Ocean acidification impacts local economy
On Earth Day last week, Maria Cantwell convened the Committee on Commerce, Science and Transportation, taking input from shellfish growers, commercial fishing and seafood industry representatives about ocean acidification.
We at the NEWS
associated this issue to the recent deaths of five whales in the region.
Cantwell launched the discussion, “A grave threat lies hidden beneath the surface of the oceans, called ocean acidification.”
Since the start of the Industrial Revolution, humans have increased the global atmospheric carbon dioxide concentration by 35 percent. Apparently carbon dioxide is not only accumulating in the atmosphere, it is also being absorbed by the oceans, thus changing the water’s chemistry, and all that lives there.
As seawater becomes more acidic, it changes the basic chemical building blocks needed by many marine organisms.
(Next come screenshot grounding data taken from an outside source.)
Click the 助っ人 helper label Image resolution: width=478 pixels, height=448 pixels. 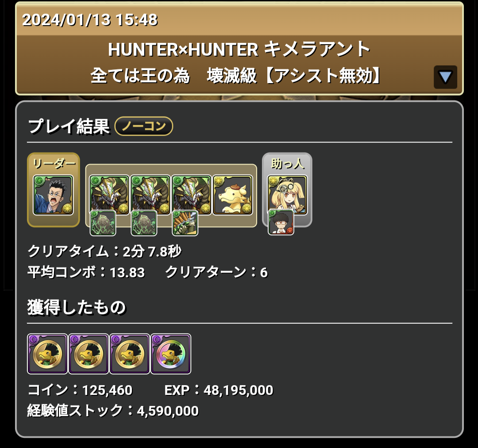288,164
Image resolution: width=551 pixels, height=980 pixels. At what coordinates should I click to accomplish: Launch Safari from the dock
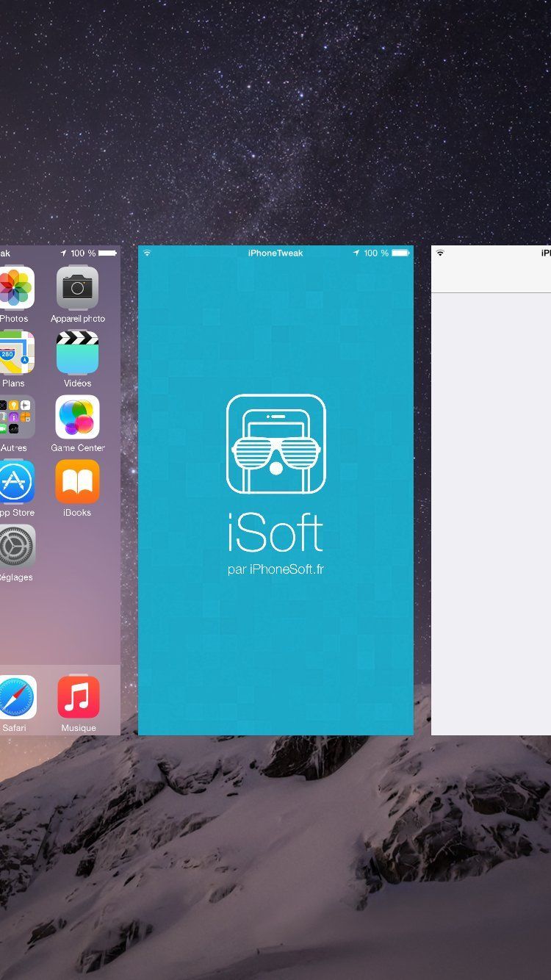[x=16, y=697]
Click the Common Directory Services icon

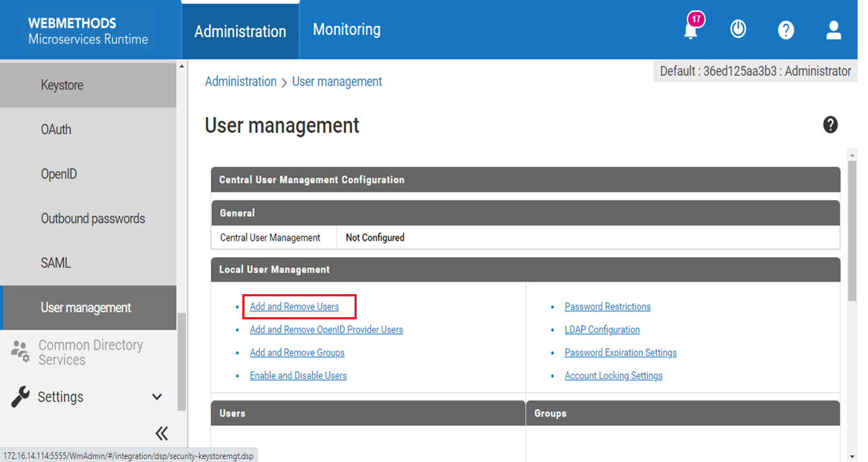click(20, 351)
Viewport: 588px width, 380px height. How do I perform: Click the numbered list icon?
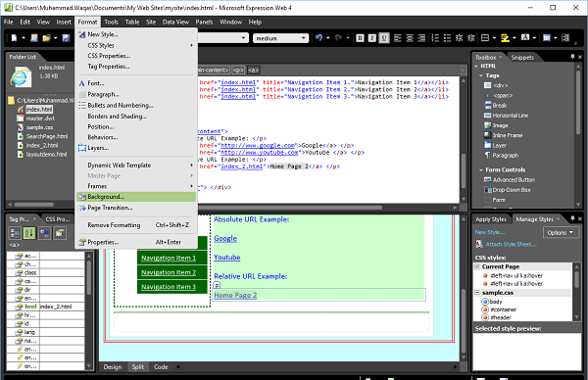434,38
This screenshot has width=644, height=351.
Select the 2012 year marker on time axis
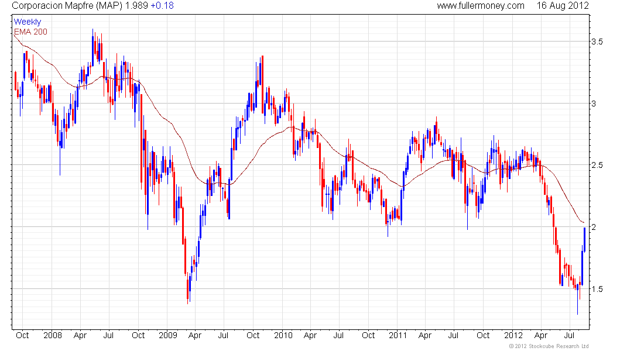pos(513,336)
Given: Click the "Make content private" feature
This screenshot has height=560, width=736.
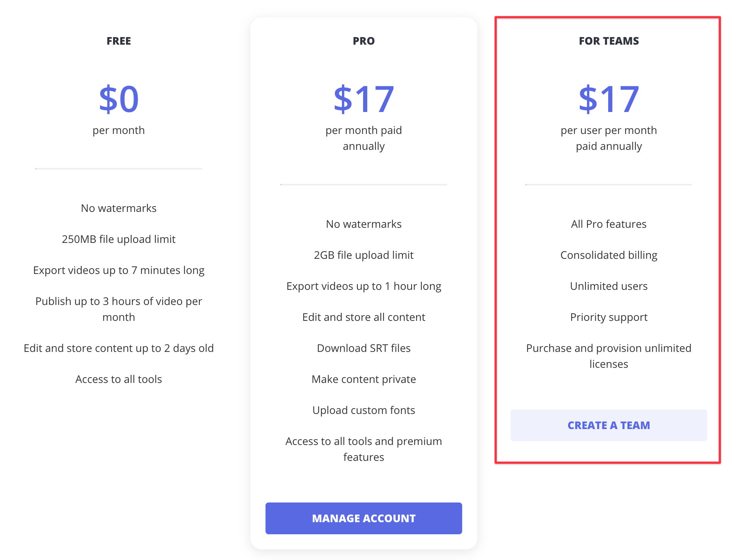Looking at the screenshot, I should [363, 379].

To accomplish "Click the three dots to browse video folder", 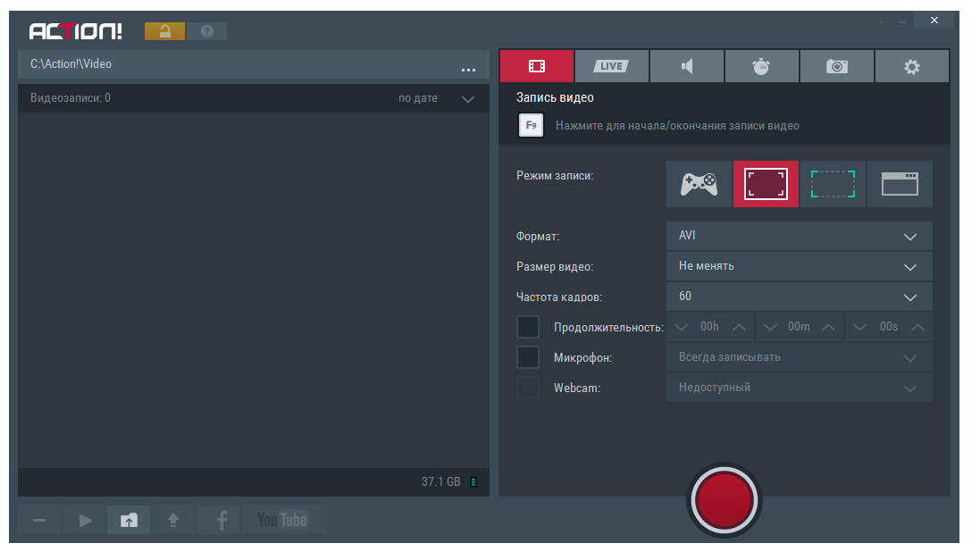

Scientists predict, Cantwell said, that a more acidic ocean could dissolve the shells of the tiny organisms that make up the base of the ocean’s food chain.
We are seeing the results of this change more and more frequently right here in Puget Sound.
Most recently, the recent death of five whales was attributed to starvation, not to mention all the garbage in their guts.
In May of 2008, Cantwell held a field hearing at the Seattle Aquarium to examine the impacts of ocean acidification and climate change on Washington state’s marine environment.
For her, the most vivid testimony came from a fifth-generation shellfish farmer named Brett Bishop. Mr. Bishop’s family shellfish farm is on Little Skookum Bay in Mason County. His two teenage sons are the sixth generation to live on the homestead and grow clams and oysters. Bishop attributed the decimation of his source of oysters to ocean acidification, which dissolved the oyster larvae’s shells and increased their susceptibility to dangerous marine bacteria.
Severely diminished natural reproduction is threatening the entire shellfish industry in the Pacific Northwest, Cantwell said.
Cantwell was a cosponsor of Senator Lautenberg’s Federal Ocean Acidification Research and Monitoring Act that established the nation’s first comprehensive research program to study ocean acidification.
In a letter to the committee, shellfish growers and commercial fishermen asked Congress to mitigate the causes and reduce the economic harm resulting from ocean acidification.
The U.S. seafood industry generates approximately $70 billion annually, fueling jobs and businesses that sustain many thousands of families along the country’s coasts. According to the letter, ocean acidification is real, with a clear link between carbon emissions and change in the oceans’ chemistry.
It has been proven that ocean acidification results from an excess of CO2 dissolving into the ocean from the atmosphere. This CO2 is primarily from the burning of fossil fuels, followed by deforestation and cement manufacture, and is compounded by river runoff containing high levels of nitrogen and carbon.
Acidification poses grave risk (and in some cases outright harm) to the marine food web and commercially important species.
For example, clams are dissolving before they can grow beyond their larval stage in many East Coast bays and on the West Coast, acidified water was documented in 2007 at a level not anticipated until 2050. Oyster beds in the Pacific Northwest have experienced a multi-year recruitment failure, producing no commercially significant oyster sets.
Meanwhile, in a letter to the NEWS,
Steve and Kyle Bova of Ocean Shores link the recent whale deaths to starvation and the extinction of mud and ghost shrimp in Willapa Bay and Grays Harbor from the use of biocides.
And north of us, in Bellingham, the state Department of Ecology, Port of Bellingham and U.S. Coast Guard are responding to a diesel fuel spill from a 102-foot fishing boat at Squalicum Marina that left a 100-by-200 yard rainbow sheen on the water. While agencies and the boat’s crew collected the fuel using the latest technology of pads and an absorbent boom, the fish and the critters in the sea continue to suffer.
After many years of efforts by many different organizations, it seems the waters around us just keep getting more and more unhealthy.
It makes sense, since everything goes downstream.
But a threat to the economy and peoples’ pocketbooks may be just what we need to get inspired to take action and stop contaminating the Earth and the oceans that feed us.